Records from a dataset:
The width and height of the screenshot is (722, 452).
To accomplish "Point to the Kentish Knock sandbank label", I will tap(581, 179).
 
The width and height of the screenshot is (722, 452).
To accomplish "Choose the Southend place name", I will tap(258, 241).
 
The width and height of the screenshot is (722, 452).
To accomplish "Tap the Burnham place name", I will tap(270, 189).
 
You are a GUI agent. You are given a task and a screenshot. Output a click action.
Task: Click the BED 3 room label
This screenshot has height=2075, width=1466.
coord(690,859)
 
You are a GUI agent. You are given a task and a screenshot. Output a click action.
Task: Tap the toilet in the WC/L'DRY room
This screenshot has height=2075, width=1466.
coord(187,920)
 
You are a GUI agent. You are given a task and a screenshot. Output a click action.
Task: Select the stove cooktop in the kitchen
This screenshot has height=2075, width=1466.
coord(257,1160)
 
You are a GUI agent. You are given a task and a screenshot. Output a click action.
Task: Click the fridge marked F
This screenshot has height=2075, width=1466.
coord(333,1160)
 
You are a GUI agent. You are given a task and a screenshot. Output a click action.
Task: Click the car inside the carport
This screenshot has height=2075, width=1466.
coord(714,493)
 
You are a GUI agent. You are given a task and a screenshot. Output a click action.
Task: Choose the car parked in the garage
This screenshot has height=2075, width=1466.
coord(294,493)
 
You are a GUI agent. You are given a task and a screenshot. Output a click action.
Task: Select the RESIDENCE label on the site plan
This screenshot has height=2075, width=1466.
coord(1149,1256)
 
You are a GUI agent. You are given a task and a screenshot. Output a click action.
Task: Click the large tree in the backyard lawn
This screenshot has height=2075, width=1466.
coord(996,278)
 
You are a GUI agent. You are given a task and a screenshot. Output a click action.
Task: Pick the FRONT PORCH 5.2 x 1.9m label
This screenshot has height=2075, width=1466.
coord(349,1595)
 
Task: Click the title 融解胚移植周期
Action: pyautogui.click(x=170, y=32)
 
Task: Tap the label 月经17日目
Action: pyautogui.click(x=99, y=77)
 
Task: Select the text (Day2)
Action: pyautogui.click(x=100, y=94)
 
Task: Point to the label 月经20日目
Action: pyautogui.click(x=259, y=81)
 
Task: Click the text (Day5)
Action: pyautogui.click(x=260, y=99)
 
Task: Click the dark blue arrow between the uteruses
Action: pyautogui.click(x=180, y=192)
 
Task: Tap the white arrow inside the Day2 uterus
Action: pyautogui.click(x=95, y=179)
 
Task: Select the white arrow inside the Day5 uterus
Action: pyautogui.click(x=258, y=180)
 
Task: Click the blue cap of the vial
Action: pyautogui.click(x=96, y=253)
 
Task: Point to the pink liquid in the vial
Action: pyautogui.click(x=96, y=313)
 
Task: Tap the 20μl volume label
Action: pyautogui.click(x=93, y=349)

**GIVEN INSTRUCTION:** Copy out every line of the listing above word for word.

**TASK RESULT:**
The width and height of the screenshot is (722, 452).
To accomplish "Point to the Kentish Knock sandbank label", I will tap(581, 179).
 
The width and height of the screenshot is (722, 452).
To accomplish "Choose the Southend place name", I will tap(258, 241).
 
The width and height of the screenshot is (722, 452).
To accomplish "Tap the Burnham place name", I will tap(270, 189).
 
You are a GUI agent. You are given a task and a screenshot. Output a click action.
Task: Click the BED 3 room label
This screenshot has height=2075, width=1466.
coord(690,859)
 
You are a GUI agent. You are given a task and a screenshot. Output a click action.
Task: Tap the toilet in the WC/L'DRY room
This screenshot has height=2075, width=1466.
coord(187,920)
 
You are a GUI agent. You are given a task and a screenshot. Output a click action.
Task: Select the stove cooktop in the kitchen
This screenshot has height=2075, width=1466.
coord(257,1160)
 
You are a GUI agent. You are given a task and a screenshot. Output a click action.
Task: Click the fridge marked F
This screenshot has height=2075, width=1466.
coord(333,1160)
 
You are a GUI agent. You are given a task and a screenshot. Output a click action.
Task: Click the car inside the carport
This screenshot has height=2075, width=1466.
coord(714,493)
 
You are a GUI agent. You are given a task and a screenshot. Output a click action.
Task: Choose the car parked in the garage
This screenshot has height=2075, width=1466.
coord(294,493)
 
You are a GUI agent. You are given a task and a screenshot. Output a click action.
Task: Select the RESIDENCE label on the site plan
This screenshot has height=2075, width=1466.
coord(1149,1256)
 
You are a GUI agent. You are given a task and a screenshot. Output a click action.
Task: Click the large tree in the backyard lawn
This screenshot has height=2075, width=1466.
coord(996,278)
 
You are a GUI agent. You are given a task and a screenshot. Output a click action.
Task: Pick the FRONT PORCH 5.2 x 1.9m label
This screenshot has height=2075, width=1466.
coord(349,1595)
 
Task: Click the title 融解胚移植周期
Action: pyautogui.click(x=170, y=32)
 
Task: Tap the label 月经17日目
Action: pyautogui.click(x=99, y=77)
 
Task: Select the text (Day2)
Action: pyautogui.click(x=100, y=94)
 
Task: Point to the label 月经20日目
Action: pyautogui.click(x=259, y=81)
 
Task: Click the text (Day5)
Action: pyautogui.click(x=260, y=99)
 
Task: Click the dark blue arrow between the uteruses
Action: pyautogui.click(x=180, y=192)
 
Task: Tap the white arrow inside the Day2 uterus
Action: pyautogui.click(x=95, y=179)
 
Task: Select the white arrow inside the Day5 uterus
Action: pyautogui.click(x=258, y=180)
 
Task: Click the blue cap of the vial
Action: pyautogui.click(x=96, y=253)
 
Task: Point to the pink liquid in the vial
Action: pyautogui.click(x=96, y=313)
 
Task: Tap the 20μl volume label
Action: pyautogui.click(x=93, y=349)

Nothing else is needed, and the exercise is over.